Writing 150I didn’t manage to put together a letter in time last week, so we’ll have to miss one missive unfortunately.

The previousĀ letter was…something I wasn’t quite happy with. I wanted to write it in the voice of someone who just wasn’t used to long, written correspondence but I wanted to make it engaging at the same time. In hindsight, it really would have been a good idea to do some pre-writing instead of coming up with stuff off the cuff. When I get a better handle on writing these ahead of time, I’d like to maybe hit a first draft a month before the scheduled post and *then* do an editing pass a week before to make sure things are as good as they can be. But that day is not today, my friends.

Here is the first response of Puxineathas Goodfellow.

Dear Master Williams of Baltimore,

I am delighted to meet you! Please, do not worry about the “proper” way to write a letter — there are as many ways to communicate through quill as there are through speech.
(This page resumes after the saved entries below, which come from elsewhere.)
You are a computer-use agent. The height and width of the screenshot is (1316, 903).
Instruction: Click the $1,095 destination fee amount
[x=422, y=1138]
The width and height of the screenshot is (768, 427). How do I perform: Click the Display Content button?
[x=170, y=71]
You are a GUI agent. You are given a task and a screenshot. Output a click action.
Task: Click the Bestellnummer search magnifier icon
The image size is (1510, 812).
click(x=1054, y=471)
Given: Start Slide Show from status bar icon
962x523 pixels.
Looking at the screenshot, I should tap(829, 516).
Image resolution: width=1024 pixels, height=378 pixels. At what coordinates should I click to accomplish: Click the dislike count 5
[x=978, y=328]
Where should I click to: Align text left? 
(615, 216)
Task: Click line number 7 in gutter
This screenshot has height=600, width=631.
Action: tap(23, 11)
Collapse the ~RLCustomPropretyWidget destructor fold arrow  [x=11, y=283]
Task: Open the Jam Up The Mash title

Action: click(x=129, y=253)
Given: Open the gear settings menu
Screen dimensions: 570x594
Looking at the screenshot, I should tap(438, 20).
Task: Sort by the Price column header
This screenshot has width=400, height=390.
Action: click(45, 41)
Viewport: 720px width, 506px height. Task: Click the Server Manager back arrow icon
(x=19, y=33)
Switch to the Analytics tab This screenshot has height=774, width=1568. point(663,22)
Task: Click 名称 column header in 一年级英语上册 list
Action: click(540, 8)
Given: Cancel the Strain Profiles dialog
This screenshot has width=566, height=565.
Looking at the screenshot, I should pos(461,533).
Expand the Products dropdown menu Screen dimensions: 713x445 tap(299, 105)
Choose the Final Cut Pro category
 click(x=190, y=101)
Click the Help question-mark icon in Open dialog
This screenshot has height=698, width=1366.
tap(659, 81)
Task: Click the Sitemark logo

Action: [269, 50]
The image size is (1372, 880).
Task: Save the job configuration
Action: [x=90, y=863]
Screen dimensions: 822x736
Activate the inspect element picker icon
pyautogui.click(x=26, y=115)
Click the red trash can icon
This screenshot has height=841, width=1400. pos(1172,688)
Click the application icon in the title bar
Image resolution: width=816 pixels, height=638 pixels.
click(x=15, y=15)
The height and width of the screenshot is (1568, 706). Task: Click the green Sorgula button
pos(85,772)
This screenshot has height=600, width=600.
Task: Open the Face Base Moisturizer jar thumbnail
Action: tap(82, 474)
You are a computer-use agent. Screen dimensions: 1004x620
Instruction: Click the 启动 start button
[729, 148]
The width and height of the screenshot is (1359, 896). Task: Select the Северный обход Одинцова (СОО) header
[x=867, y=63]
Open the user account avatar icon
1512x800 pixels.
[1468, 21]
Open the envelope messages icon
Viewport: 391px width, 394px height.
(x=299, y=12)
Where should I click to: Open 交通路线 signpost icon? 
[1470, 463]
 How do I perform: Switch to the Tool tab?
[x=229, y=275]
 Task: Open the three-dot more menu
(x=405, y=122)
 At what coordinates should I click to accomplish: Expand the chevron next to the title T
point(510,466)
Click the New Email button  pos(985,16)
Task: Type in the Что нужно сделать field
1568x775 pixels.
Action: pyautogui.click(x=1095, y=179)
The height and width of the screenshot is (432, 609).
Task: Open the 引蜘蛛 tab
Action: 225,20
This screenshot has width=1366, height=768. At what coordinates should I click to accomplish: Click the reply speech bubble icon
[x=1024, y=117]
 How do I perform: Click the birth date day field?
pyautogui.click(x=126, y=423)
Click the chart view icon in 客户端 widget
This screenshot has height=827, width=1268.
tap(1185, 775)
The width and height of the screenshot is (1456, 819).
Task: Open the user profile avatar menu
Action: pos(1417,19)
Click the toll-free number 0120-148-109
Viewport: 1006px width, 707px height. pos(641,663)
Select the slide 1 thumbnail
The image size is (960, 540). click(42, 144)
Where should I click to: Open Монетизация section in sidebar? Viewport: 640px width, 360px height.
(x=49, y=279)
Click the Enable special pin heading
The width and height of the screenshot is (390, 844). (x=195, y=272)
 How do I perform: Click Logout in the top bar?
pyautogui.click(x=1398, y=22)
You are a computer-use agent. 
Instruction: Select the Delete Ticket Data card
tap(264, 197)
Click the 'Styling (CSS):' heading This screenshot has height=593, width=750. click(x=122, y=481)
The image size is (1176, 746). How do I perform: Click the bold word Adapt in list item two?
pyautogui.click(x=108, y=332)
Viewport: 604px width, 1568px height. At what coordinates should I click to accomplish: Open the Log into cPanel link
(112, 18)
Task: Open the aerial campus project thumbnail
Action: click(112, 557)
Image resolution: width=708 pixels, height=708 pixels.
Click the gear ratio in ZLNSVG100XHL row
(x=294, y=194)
What’s important is finding your way. Well, and making sure you’re understood. Words do us know good if they don’t serve their one purpose, after all!

Allow me to introduce myself. I am Mister Puxineathas of the family Goodfellow, seventh of his name in the Burrow of Stone’s Gate. Our clan has lived in these tunnels for over a thousand years, and in that time we have expanded them to reach from the Golden Mist Valley to the east; the borough of Strahdell to the west; from the Stone Kingdom in the north; and the eastern edge of Rexpanse in the south. A thousand years may sound like a long time to you, human, but in reality it is a mere four generations of gnomish time — the equivalent of eighty years, I believe, in your span. We are a young burrow, but in such a short time we’ve grown to become one of the largest in the known lands. I say this, of course, with all due pride and humility before my elders.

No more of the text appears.